Ecosystem theory for a new generation of vegetation and land surface models
IAIN COLIN PRENTICE CAhill
Leverhulme Wildfires Centre, Imperial College London, United Kingdom
Link to seminar: https://umontpellier-fr.zoom.us/webinar/register/WN_Scp6gs-OQIaZ9lwx_awJow
The role of land ecosystems in climate regulation is well established. Climate models represent the land-atmosphere exchanges of energy, water and carbon. Current land surface models (LSMs) are based explicitly on the leaf-level coupling between CO2 uptake and water loss. Most use the Farquhar, von Caemmerer and Berry (1980) photosynthesis scheme. Yet despite these conmmonalities, LSMs give divergent predictions. Attempts to reduce this uncertainty have mainly yielded increased complexity. Moroever, complex models are usually treated as black boxes, which does not help.
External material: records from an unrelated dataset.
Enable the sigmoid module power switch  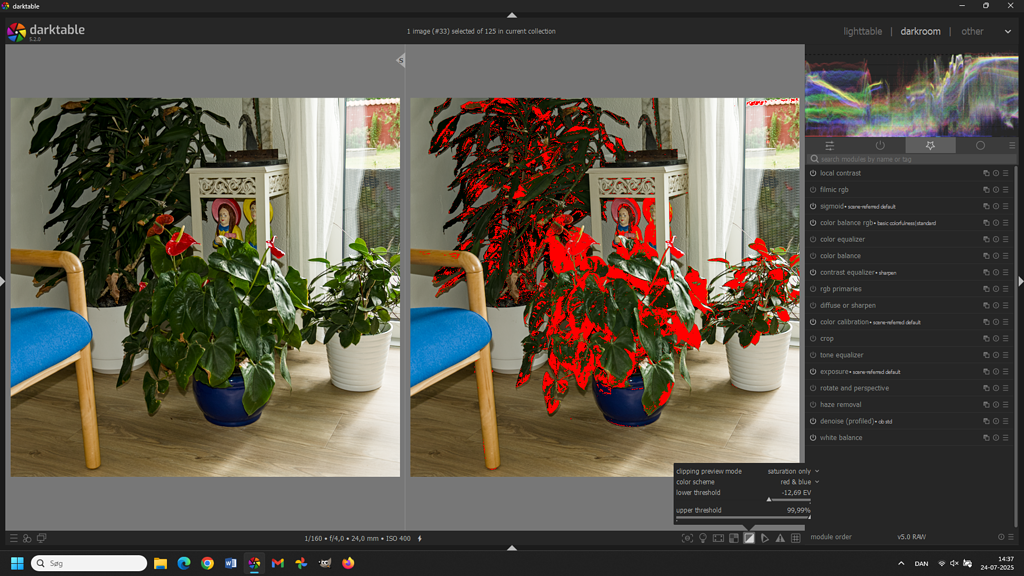coord(812,206)
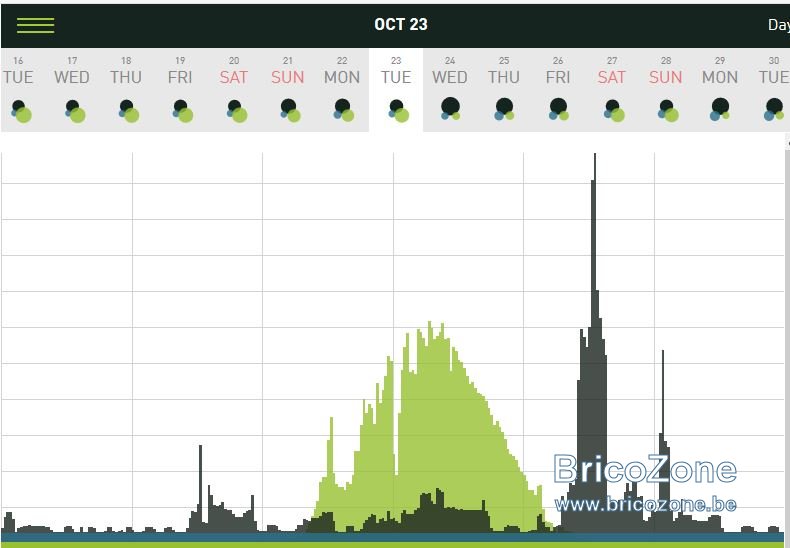Click Sunday 28 bubble icon

(668, 111)
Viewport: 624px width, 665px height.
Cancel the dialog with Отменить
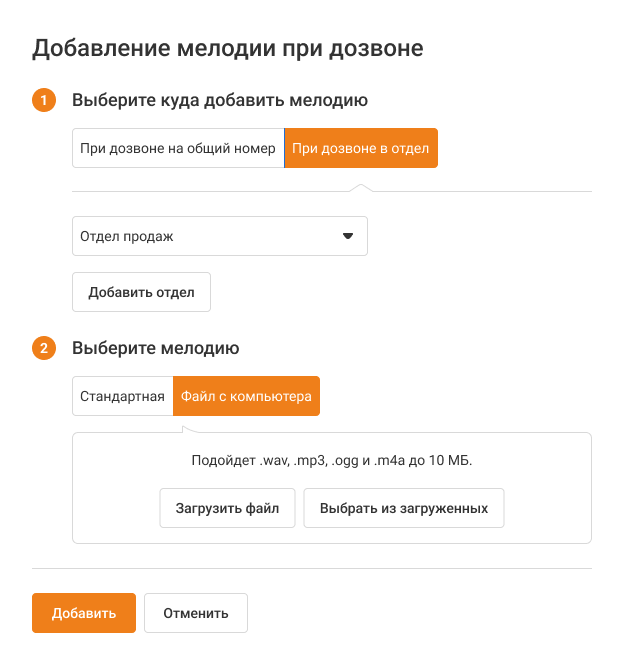pos(196,613)
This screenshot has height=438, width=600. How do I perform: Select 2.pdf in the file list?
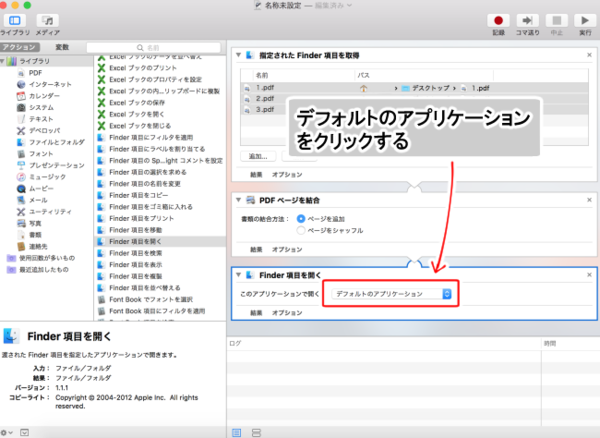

The reasons for this impasse are rooted in the sociology of ecosystem science. LSM development is increasingly concentrated in climate modelling centres (and generally relegated to a minor role). This enterprise is only tangentially engaged in the underlying science. On the other hand, despite surging interest in plant functional ecology, its practitioners have not focused on creating new theory for global models.
The problem is acute for processes working on ecological (rather than physiological) time scales. Photosynthetic and respiratory acclimation are examples. Acclimated responses to environmental variables, notably temperature, can differ greatly from those seen in laboratory experiments. But thermal acclimation is still largely neglected by LSMs. On the other hand, the plant literature almost universally attributes the acclimation of photosynthetic capacity under enhanced CO2 to an incorrect mechanism, perpetuating a misconception among LSM developers about how nitrogen availability influences the land carbon sink.
Eco-evolutionary optimality hypotheses are a broad class of ideas derived from the concept that plant traits must be focused, and/or closely coordinated with other traits, in resource-efficient ways – or suffer rapid elimination by natural selection. In today’s data-rich world, it is possible to devise tests of such hypotheses for each process, one by one, drawing on data from many or all climate zones. I will give examples of how this approach is transforming our understanding of the controls on stomatal behaviour, primary production, leaf and stem respiration, leaf economics, carbon allocation, phenology, and more.